I didn’t mention any of this, of course, years ago when I found the residency’s email somewhere online and messaged them to see if they had an open room. I just wanted to work. Is the confession that I don’t belong there? No—definitely not. I had to ask to get in, and it was up to them. I was after things in Paris that I could have gotten anywhere else—space and time, a change of scenery, getting work done on the cheap—which everyone’s after. I also like speaking French. When they said yes, I made my arrangements and moved in for a few months. I bopped around, jotted my hydrant details—silver, with different bonnet colours determined by pressure; they also have special alleyways there just for firemen—drank full-fat Cokes in my studio as I edited one draft, then another. Subsequent stays were very similar; I get so much crap done there it’s incredible. I will admit, though, to an inversion of detail outside that email. Back home in New York, I had kept mum about why I was going. I may have mentioned to friends at the bar I was writing a novel. If people asked, I’d explain that’s why I moonlit in France. But I haven’t, outside of this story, written about it.
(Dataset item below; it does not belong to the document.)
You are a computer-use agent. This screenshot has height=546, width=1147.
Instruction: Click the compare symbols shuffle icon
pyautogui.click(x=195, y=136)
To be sure, that’s because it’s not done. I’ve noticed that sometimes when people try a new type of work, their self-perception takes a hit when they analyse what they’re doing. Someone with too much self-insight might reveal impostor syndrome, fraud, guilt, and a raft of other things. “I shouldn’t be writing this thing,” or “I don’t belong with the names on my shelf.” The confession on my end is that no part of me feels that. Everyone’s got a shot. It’s not that deep. People try to write books, especially working writers. I’m certainly not entitled to anything, but things going right have happened before. Good work is not unrealistic. Maybe that’s the confession: I’m just another working writer, trying to level up.
Hopefully, man. Maybe. Hard to say. It’s a high bar to chase and it would take me, by most measures, lifetimes to catch up to his work. There is, though, one big thing we share. There’s a reason why we came to Récollets, Fred and I, Fred and everyone else. The same reason we might say hello briefly, but otherwise keep to ourselves. We’re both there to work. He’s at his edit on the top floor; I’m in my room, a different one every season. Outside of the building, we couldn’t be more different. But in Paris, we’re both just at our desks.